Portrait of Isaac Shelby
TitleColonel
War & AffiliationRevolutionary War / Patriot
Date of Birth - DeathDecember 11, 1750 - July 18, 1826

Isaac Shelby was born on December 11, 1750 in Hagerstown, Maryland. After Pontiac’s War destroyed his father’s fur business, Shelby’s family moved to the vicinity of present-day Bristol, Tennessee in 1770. Several years later, Shelby was commissioned as a lieutenant in Virginia’s militia and served in a 1774 campaign against the Shawnee and Mingo Indians initiated by Virginia’s Royal Governor, John Murray, 4th Earl of Dunmore. After completing his military service, Shelby began work as a land surveyor. His time as a civilian, however, would be short lived. In 1776 Shelby was appointed as a captain in the Virginian forces defending the new state against the British. Shelby’s experience living and waging war on the frontier would prove useful. From 1777 to 1779 he led several expeditions to the west to procure supplies for American forces. In 1779 he also helped guard a commission sent to extend the North Carolina-Virginia border to the west, a project which incidentally placed his home in North Carolina.

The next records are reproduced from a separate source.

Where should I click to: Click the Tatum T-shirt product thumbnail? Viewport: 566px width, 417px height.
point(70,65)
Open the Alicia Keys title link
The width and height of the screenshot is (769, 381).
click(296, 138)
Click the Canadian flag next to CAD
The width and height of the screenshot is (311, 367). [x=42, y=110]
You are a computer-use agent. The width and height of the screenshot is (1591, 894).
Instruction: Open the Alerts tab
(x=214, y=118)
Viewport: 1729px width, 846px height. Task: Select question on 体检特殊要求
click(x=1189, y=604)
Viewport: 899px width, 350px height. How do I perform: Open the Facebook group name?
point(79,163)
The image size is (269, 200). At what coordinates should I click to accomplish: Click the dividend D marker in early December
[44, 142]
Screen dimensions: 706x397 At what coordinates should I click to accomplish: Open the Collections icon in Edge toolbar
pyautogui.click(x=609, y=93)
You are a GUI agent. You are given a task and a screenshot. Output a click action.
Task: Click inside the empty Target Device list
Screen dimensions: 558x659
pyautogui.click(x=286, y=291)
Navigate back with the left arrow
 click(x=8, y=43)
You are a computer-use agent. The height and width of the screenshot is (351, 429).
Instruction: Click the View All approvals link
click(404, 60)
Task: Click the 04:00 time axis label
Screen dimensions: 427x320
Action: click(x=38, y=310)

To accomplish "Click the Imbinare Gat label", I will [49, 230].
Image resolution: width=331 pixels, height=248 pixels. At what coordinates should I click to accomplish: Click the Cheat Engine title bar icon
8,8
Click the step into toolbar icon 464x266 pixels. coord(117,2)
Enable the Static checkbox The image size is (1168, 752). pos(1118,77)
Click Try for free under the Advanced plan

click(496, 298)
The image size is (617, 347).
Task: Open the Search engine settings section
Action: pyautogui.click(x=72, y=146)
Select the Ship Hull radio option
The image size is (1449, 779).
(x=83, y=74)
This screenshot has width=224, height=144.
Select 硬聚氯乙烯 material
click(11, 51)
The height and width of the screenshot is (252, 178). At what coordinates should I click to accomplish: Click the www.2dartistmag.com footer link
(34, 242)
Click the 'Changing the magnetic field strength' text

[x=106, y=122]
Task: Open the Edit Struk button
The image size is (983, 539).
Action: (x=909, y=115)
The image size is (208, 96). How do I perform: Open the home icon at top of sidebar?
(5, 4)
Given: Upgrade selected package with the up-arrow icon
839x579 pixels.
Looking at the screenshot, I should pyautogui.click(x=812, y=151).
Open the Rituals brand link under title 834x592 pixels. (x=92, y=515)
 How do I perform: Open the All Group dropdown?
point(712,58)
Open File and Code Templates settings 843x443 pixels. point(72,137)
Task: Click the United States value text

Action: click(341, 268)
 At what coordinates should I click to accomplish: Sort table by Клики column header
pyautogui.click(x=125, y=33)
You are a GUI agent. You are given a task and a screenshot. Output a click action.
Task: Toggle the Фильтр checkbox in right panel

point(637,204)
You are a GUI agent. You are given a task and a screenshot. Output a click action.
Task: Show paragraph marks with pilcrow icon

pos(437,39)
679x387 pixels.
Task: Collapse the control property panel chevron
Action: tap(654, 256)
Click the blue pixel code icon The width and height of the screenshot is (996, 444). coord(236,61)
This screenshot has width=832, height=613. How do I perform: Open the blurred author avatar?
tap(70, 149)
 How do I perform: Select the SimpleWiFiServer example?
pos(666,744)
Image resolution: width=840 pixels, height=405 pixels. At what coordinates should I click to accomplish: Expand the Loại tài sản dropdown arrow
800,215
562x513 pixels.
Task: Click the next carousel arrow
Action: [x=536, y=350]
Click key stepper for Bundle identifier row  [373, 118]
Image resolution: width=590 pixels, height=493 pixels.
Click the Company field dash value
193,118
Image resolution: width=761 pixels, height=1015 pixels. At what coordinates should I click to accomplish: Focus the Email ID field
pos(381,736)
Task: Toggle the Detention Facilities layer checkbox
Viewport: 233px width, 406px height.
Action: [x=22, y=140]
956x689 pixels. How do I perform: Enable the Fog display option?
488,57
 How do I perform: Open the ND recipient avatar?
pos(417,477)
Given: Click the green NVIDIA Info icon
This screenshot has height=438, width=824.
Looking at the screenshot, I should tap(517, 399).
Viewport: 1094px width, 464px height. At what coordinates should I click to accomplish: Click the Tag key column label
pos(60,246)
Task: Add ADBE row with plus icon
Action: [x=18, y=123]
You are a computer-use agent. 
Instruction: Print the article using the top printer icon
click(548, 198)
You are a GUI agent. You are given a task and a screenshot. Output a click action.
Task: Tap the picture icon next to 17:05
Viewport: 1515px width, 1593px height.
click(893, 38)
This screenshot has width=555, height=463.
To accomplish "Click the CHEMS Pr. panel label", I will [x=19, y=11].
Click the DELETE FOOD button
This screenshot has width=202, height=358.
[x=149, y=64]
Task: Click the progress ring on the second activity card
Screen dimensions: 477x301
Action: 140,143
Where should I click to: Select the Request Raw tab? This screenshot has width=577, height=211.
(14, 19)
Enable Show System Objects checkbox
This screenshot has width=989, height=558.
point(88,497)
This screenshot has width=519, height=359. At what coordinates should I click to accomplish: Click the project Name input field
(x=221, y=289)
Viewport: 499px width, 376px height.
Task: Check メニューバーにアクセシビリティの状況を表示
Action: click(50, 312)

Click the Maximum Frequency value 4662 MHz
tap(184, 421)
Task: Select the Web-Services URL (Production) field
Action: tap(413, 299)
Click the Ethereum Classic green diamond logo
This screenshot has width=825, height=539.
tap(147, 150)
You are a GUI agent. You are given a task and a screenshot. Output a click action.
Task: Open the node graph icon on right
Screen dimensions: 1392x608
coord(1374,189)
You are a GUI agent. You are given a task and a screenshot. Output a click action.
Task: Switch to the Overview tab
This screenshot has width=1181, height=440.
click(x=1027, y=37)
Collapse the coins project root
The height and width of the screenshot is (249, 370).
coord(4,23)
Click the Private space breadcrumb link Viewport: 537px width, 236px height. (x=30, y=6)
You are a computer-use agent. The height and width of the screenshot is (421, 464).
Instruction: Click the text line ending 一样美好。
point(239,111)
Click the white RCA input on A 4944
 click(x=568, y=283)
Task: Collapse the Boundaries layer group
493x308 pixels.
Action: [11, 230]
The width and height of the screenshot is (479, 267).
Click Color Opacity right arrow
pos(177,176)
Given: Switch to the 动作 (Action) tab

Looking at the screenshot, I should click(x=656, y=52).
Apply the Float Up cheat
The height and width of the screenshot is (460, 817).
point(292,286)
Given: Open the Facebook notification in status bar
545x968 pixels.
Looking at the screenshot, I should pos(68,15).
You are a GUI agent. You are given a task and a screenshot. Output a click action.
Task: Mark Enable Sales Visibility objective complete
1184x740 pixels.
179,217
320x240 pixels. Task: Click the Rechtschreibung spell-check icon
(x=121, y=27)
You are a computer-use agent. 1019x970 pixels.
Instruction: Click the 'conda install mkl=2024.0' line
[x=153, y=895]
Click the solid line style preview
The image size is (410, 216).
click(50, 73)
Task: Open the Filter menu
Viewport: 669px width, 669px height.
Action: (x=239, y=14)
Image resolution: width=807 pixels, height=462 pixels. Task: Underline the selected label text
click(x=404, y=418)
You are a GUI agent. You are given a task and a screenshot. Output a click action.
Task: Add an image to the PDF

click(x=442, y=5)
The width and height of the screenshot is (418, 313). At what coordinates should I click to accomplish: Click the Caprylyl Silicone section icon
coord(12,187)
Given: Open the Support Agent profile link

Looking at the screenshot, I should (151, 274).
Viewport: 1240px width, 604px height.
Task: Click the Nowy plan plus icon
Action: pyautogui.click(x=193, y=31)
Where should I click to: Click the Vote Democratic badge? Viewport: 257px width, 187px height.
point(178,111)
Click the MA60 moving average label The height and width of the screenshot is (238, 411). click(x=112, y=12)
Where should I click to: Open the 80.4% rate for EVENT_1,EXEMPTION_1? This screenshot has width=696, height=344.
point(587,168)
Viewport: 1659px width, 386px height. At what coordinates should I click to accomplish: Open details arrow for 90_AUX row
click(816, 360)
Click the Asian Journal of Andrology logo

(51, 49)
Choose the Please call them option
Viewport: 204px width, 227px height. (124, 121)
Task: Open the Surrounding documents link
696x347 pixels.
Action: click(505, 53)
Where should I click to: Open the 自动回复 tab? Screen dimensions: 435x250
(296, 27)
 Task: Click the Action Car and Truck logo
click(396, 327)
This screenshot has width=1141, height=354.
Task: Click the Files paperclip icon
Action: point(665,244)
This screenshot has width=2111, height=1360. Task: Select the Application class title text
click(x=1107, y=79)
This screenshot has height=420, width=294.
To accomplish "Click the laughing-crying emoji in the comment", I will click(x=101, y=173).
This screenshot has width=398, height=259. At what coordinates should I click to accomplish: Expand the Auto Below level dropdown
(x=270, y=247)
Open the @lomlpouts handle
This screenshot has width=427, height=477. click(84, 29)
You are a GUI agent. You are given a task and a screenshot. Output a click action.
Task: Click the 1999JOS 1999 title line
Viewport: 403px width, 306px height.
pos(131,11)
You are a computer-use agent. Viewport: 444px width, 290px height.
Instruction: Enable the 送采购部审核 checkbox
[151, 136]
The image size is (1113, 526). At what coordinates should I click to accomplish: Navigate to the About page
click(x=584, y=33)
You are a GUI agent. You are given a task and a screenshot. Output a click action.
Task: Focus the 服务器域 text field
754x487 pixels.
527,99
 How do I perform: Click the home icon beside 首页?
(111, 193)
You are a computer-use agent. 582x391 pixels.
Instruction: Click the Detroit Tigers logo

He was subsequently commissioned as a major in the militia of his new home state. When the British captured Charleston, South Carolina in 1780, Shelby was surveying land in present-day Kentucky. He assembled a force of militia to resist the British occupation of the South and lead his men to victory at the Battles of Thickety Fort, King’s Mountain, and at Musgrove’s Mill. Shelby, who had served in Virginia’s House of Delegates in 1779, was elected to North Carolina’s General Assembly in 1781 and again in 1782. In 1783 he moved west, settling in Boonesborough and marrying Susannah Hart, with whom he would have eleven children. Shelby worked hard to separate Kentucky from Virginia and make it its own state and in 1792 his labors paid off when he was sworn in as Kentucky’s first governor. During Shelby’s term of office from 1792 to 1796, the state was troubled by conflicts with Native Americans. Shelby convinced George Washington to send a military force under General “Mad” Anthony Wayne to defend white settlers. In 1812, Shelby was again elected as Kentucky governor and served until 1816. During this time he secured the appointment of William Henry Harrison to lead American forces in the Northwest. Isaac Shelby died on July 18, 1826.